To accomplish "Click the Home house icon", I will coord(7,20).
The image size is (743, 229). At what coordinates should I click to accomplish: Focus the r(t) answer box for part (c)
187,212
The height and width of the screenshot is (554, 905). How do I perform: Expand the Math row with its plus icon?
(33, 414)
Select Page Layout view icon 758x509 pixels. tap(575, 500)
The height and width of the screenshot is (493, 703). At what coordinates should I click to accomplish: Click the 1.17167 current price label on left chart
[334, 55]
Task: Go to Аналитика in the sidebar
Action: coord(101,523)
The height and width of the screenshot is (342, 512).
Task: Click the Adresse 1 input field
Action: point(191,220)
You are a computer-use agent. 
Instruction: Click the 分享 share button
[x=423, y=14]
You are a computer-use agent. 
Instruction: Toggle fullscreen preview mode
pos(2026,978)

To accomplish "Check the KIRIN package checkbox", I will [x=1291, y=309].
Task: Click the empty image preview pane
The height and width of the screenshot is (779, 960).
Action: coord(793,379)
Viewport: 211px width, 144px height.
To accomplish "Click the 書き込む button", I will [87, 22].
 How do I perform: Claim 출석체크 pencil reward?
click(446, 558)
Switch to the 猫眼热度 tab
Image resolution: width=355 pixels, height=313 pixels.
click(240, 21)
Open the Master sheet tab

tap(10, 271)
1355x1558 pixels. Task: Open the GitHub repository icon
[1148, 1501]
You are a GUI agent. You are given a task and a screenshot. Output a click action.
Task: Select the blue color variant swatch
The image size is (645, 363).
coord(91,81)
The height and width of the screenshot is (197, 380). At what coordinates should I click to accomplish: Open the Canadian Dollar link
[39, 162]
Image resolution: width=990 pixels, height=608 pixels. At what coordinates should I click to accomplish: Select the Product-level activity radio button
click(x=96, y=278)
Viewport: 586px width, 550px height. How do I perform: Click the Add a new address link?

--*--

== PROBLEM TO SOLVE ==
Render the records above as a Markdown table with two columns, Row and Line, giving each line its row number and leaving out blank lines.

== RESULT OF THE EXERCISE ==
| Row | Line |
|---|---|
| 1 | To accomplish "Click the Home house icon", I will coord(7,20). |
| 2 | The image size is (743, 229). At what coordinates should I click to accomplish: Focus the r(t) answer box for part (c) |
| 3 | 187,212 |
| 4 | The height and width of the screenshot is (554, 905). How do I perform: Expand the Math row with its plus icon? |
| 5 | (33, 414) |
| 6 | Select Page Layout view icon 758x509 pixels. tap(575, 500) |
| 7 | The height and width of the screenshot is (493, 703). At what coordinates should I click to accomplish: Click the 1.17167 current price label on left chart |
| 8 | [334, 55] |
| 9 | Task: Go to Аналитика in the sidebar |
| 10 | Action: coord(101,523) |
| 11 | The height and width of the screenshot is (342, 512). |
| 12 | Task: Click the Adresse 1 input field |
| 13 | Action: point(191,220) |
| 14 | You are a computer-use agent.  |
| 15 | Instruction: Click the 分享 share button |
| 16 | [x=423, y=14] |
| 17 | You are a computer-use agent.  |
| 18 | Instruction: Toggle fullscreen preview mode |
| 19 | pos(2026,978) |
| 20 | To accomplish "Check the KIRIN package checkbox", I will [x=1291, y=309]. |
| 21 | Task: Click the empty image preview pane |
| 22 | The height and width of the screenshot is (779, 960). |
| 23 | Action: coord(793,379) |
| 24 | Viewport: 211px width, 144px height. |
| 25 | To accomplish "Click the 書き込む button", I will [87, 22]. |
| 26 |  How do I perform: Claim 출석체크 pencil reward? |
| 27 | click(446, 558) |
| 28 | Switch to the 猫眼热度 tab |
| 29 | Image resolution: width=355 pixels, height=313 pixels. |
| 30 | click(240, 21) |
| 31 | Open the Master sheet tab |
| 32 | tap(10, 271) |
| 33 | 1355x1558 pixels. Task: Open the GitHub repository icon |
| 34 | [1148, 1501] |
| 35 | You are a GUI agent. You are given a task and a screenshot. Output a click action. |
| 36 | Task: Select the blue color variant swatch |
| 37 | The image size is (645, 363). |
| 38 | coord(91,81) |
| 39 | The height and width of the screenshot is (197, 380). At what coordinates should I click to accomplish: Open the Canadian Dollar link |
| 40 | [39, 162] |
| 41 | Image resolution: width=990 pixels, height=608 pixels. At what coordinates should I click to accomplish: Select the Product-level activity radio button |
| 42 | click(x=96, y=278) |
| 43 | Viewport: 586px width, 550px height. How do I perform: Click the Add a new address link? |